Die Woche darauf gab er den Fisch seiner Frau gleich wortlos in die Hand, ohne daß sich sonst etwas geändert hätte.

Einen Monat später kam die Erntezeit. Während seine Familie sonst die verschiedenen Früchte zählte und schätzte, wie viel sie wohl auf dem Markt einbrächten, schrie er sie dieses Mal an, sie möge sich doch beeilen alles zusammenzutragen, denn ein Händler warte schon auf ihn auf dem Markt.

So ging es auch das nächste Jahr, er erklärte seiner Familie, daß der Händler ihn besser bezahle, aber nur wenn er die Ware ganz frisch bekomme.
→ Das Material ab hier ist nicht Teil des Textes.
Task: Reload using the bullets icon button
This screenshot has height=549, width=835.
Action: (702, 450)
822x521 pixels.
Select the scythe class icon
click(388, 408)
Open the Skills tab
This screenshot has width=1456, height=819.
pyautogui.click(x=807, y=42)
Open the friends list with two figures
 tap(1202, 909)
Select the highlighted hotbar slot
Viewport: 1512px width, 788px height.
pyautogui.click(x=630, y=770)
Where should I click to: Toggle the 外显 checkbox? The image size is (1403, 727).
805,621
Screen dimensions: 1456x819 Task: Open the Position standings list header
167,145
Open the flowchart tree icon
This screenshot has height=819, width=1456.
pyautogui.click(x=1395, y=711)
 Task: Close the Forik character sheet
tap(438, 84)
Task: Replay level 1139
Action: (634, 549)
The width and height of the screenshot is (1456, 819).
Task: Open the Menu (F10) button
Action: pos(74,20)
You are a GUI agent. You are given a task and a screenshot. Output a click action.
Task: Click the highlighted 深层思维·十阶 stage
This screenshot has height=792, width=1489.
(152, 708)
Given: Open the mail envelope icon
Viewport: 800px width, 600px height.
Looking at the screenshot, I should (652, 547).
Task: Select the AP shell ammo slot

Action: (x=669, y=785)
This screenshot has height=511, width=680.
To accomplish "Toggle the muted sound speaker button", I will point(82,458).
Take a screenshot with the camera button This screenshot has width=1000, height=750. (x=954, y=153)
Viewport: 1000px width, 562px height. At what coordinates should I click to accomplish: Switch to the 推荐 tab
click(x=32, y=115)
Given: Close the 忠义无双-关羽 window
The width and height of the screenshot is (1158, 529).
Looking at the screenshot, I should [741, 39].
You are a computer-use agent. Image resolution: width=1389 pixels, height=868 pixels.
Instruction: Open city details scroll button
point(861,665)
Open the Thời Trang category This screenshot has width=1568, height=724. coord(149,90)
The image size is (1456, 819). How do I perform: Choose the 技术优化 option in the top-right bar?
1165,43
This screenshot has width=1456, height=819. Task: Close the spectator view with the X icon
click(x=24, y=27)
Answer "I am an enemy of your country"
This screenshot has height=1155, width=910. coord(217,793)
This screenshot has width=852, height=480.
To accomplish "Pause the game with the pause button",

Im dritten Jahr hatte sich seine Familie bereits daran gewöhnt, aber nach zehn weiteren Jahren verspürten seine Kinder keine Lust mehr an der Arbeit und hatten auch keine genaue Vorstellung mehr davon, was sie einbringt. Also dachten sie sich, sie sollten sich nach anderer Arbeit umschauen und taten das auch.

Auch wenn sie nur ein schlechtes Auskommen fanden, so dachten sie an ihren Vater zunächst doch nur als einen Mann, welchen das Alter verhärtet hatte. Als er schließlich starb, war er ihnen so fremd geworden, daß sie nichts mehr von ihm wollten.